Cambrian System
Type locality and use of name: In a provisional classification given by Walcott (1914, p. 354), the Mount Simon Sandstone was credited to a manuscript by E. O. Ulrich. General consensus indicates that the name is taken from an escarpment called Mount Simon near Eau Claire, Eau Claire County, Wis. Walcott described about 235 feet (72 m) of coarse-grained to conglomeratic sandstone overlying Precambrian granite and underlying fine-grained sandstone of the Eau Claire Formation. The term Mount Simon Sandstone is generally used for the basal Cambrian formation in the upper Mississippi Valley and southern Great Lakes areas, including in Indiana.

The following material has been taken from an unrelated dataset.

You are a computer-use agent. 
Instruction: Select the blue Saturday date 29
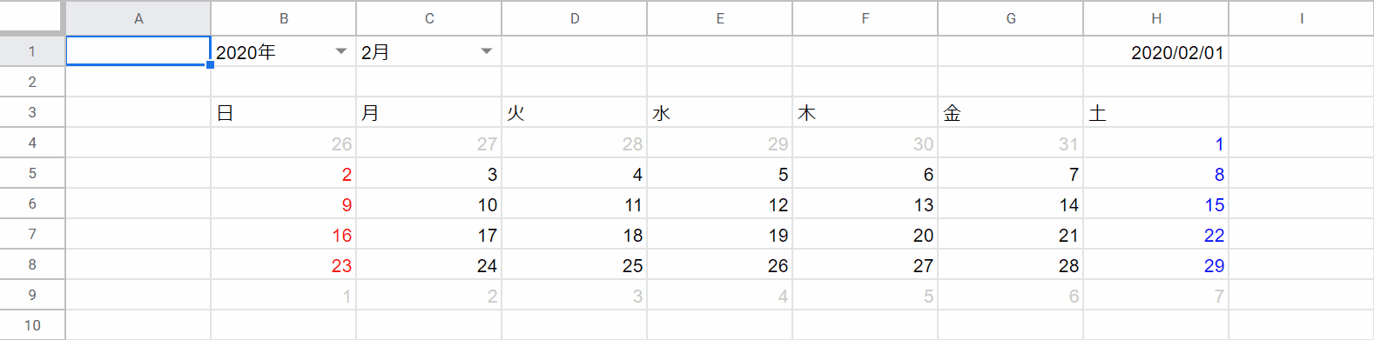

Description: The Mount Simon Sandstone, the oldest known post-Precambrian unit in Indiana and the basal unit in the Potsdam Supergroup, is recognized only in the subsurface and was described in some detail by Becker, Hreha, and Dawson (1978). It consists of poorly sorted fine-grained to very coarse grained sandstones that are generally poorly consolidated. A general color change occurs downward from white to yellowish gray to grayish red below. Gray and maroon shale is present throughout the formation in beds ranging from less than a foot to tens of feet in thickness, and another prominent shale zone, as thick as 60 feet (18 m), occurs in the upper part of the Mount Simon in northwestern Indiana. A basal arkosic sandstone interval, as thick as 50 feet (15 m), is known from several wells that penetrate Precambrian rocks in Indiana.
The known thickness of the Mount Simon Sandstone ranges from more than 300 feet (91 m) in eastern Indiana to more than 2,000 feet (610 m) in northwestern Indiana. Although wells in southwestern Indiana have not reached Precambrian rocks, wells in Illinois and Kentucky indicate that the Mount Simon thins to about 750 feet (229 m) in that part of the state (Droste and Patton, 1985). The Mount Simon is overlain conformably by the Eau Claire Formation and is underlain, insofar as known, unconformably by Precambrian rocks.
Correlation: The Mount Simon Sandstone is known by this name in Illinois, Wisconsin, Michigan, Ohio, and Kentucky and is the equivalent of the Lamotte Sandstone of Missouri (Droste and Shaver, 1983 Shaver and others, 1985).